Walz, the Mayo Clinic and the University of Minnesota (U of M) stood together at a press briefing today and jointly launched the new widespread testing strategy that will test all symptomatic individuals, isolate confirmed cases and expand public health surveillance tools.
“While Minnesota faces a challenge, we rise up—together,” Walz said. “I’m proud to partner with Minnesota’s innovative health care systems and leading research institutions to pioneer how states can begin to move forward amid Covid-19.”
Walz, who has indicated he wants to reopen the state economy when it’s safe, has extended his stay-at-home order to May 4. He says the new strategy will deliver capacity to conduct 20,000 coronavirus and 15,000 antibody tests per day. It will in part be funded by the $36 million in a Minnesota response fund established by the state government and approved by Walz.
A central lab will be established to accommodate the widened testing capabilities and a virtual command center will monitor the results and formulate responses to potential Covid-19 clusters.
Minnesota has 2,721 confirmed cases of the coronavirus based on a total of 49,344 tests, but health officials say it’s inadequate to understand the state’s outbreak. State health experts believe each confirmed case could carry up to 100 undiscovered cases as many infected individuals do not show any symptoms.

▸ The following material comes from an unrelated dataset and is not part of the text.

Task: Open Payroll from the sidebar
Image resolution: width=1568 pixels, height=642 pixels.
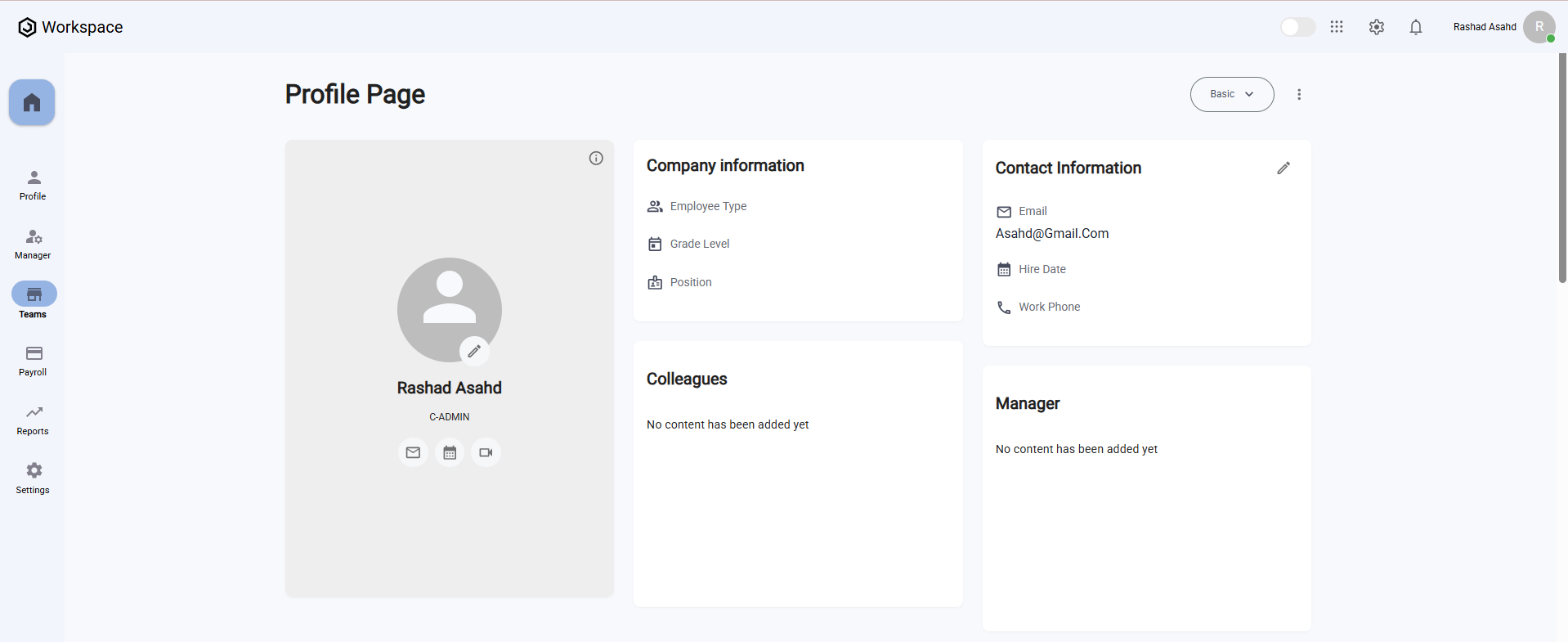Action: [34, 361]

The expanded testing announcement came hours after the state Department of Health reported 154 new infections and 19 additional deaths, the most so far in a single day, bringing the total to 179 fatalities caused by the novel disease. Currently 240 individuals with Covid-19 are under hospital care, with 107 of those in intensive care.
Minnesota Health Commission Jan Malcolm announced earlier this week that the expansion of testing capacity in the state would come soon. Local health officials also appeared at a Senate committee Tuesday to explain why widespread testing was vital to battling the virus. “Anyone in Minnesota that has symptoms, we want them to be able to go to their clinics, go to their health providers, and get tested,” assistant health commissioner Dan Huff said in his testimony.
Newsweek reached out to Walz for additional information on testing expansion timelines.
As of April 22, more than 842,100 individuals had tested positive for coronavirus in the U.S, with over 47,100 deaths caused by the new disease and 83,600 recoveries.